Reviews of Madame Doubtfire's Dilemma
The poems offer satisfactions that are often witty and always individual. Dilys Rose's focus is not more wholly feminine than that of Carol Anne Duffy but it is in her revisioning of the plights and adventures of iconic female figures that Rose finds a distinctive poetic strategy. She gives voice to a Figurehead, to the Sirens, to a Caryatid and to Pandora. She enters the suffering of the Queen Bee and the Little Mermaid. And in a delightful sequence of poems she takes us inside, literally in the first case, Matryushka, Rag Doll, China Doll, a dressmaker's dummy, a Maumet, a Fertility Doll, a Performing Doll, a Fetish. And then there is the Artist and the Succubus and the, happily for the owner, unfeeling Fantasy with fully removable and adjustable parts. The linguistic vitality of Rose's dolls fights against the immobility and impotence of their conditions... Carol Ann Duffy and Dilys Rose are in their different ways great exploiters of difference, willing crossers and raiders or borders in the search for appropriate voice and form.

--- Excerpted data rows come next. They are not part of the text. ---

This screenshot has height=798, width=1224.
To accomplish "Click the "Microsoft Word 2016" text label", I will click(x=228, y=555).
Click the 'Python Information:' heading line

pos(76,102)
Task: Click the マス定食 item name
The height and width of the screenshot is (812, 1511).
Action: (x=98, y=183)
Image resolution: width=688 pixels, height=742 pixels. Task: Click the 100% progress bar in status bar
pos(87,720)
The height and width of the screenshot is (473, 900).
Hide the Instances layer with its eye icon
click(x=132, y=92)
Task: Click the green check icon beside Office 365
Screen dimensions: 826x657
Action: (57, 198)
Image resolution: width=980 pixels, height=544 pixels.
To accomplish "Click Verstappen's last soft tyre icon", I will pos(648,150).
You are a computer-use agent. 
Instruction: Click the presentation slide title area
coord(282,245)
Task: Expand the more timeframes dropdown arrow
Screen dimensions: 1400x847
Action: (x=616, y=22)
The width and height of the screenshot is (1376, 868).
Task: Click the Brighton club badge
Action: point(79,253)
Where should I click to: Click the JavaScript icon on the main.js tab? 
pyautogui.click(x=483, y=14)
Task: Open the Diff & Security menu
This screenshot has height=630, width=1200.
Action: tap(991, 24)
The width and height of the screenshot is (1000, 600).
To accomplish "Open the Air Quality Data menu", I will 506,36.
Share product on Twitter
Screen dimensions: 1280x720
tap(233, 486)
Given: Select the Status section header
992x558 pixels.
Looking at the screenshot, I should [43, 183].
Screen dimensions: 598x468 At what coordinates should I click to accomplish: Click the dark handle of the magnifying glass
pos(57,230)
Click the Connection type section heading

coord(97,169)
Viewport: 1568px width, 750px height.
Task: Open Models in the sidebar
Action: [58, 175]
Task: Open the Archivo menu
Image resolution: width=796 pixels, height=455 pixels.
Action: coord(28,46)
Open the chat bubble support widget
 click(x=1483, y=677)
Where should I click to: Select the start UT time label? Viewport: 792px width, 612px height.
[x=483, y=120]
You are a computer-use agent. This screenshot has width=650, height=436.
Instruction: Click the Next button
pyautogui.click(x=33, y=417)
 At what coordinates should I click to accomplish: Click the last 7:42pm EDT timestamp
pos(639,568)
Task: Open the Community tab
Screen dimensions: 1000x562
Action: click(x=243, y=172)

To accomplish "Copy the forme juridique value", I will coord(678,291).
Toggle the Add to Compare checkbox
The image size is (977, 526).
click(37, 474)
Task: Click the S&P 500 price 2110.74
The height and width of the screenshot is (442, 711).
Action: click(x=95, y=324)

Hers is peculiar to the rising Scottish woman's voice; wry, astute and perforated by humour. Trenchant rather than clamorous, she is, above all, extrovert and not given to over-musing, preferring clear statement and unabashed labelling.
Dilys Rose' distinctive Scottishness is found not so much in her choice of language, but more in the spirit in which she writes. She has a fascinating colloquial quality, that of the throwaway and the jaunty, which can sometimes veer perilously towards slang, but she never loses her elegance, either in sloppiness or careless observations.
Many of her poems are cameos - a drunk in Edinburgh's Tollcross district, a rag-and-bone woman, an impoverished Polish grocer are all described with originality - and, when aded to poems about her travels in America and Asia, she emerges as something of a spokeswoman for the world's flotsam.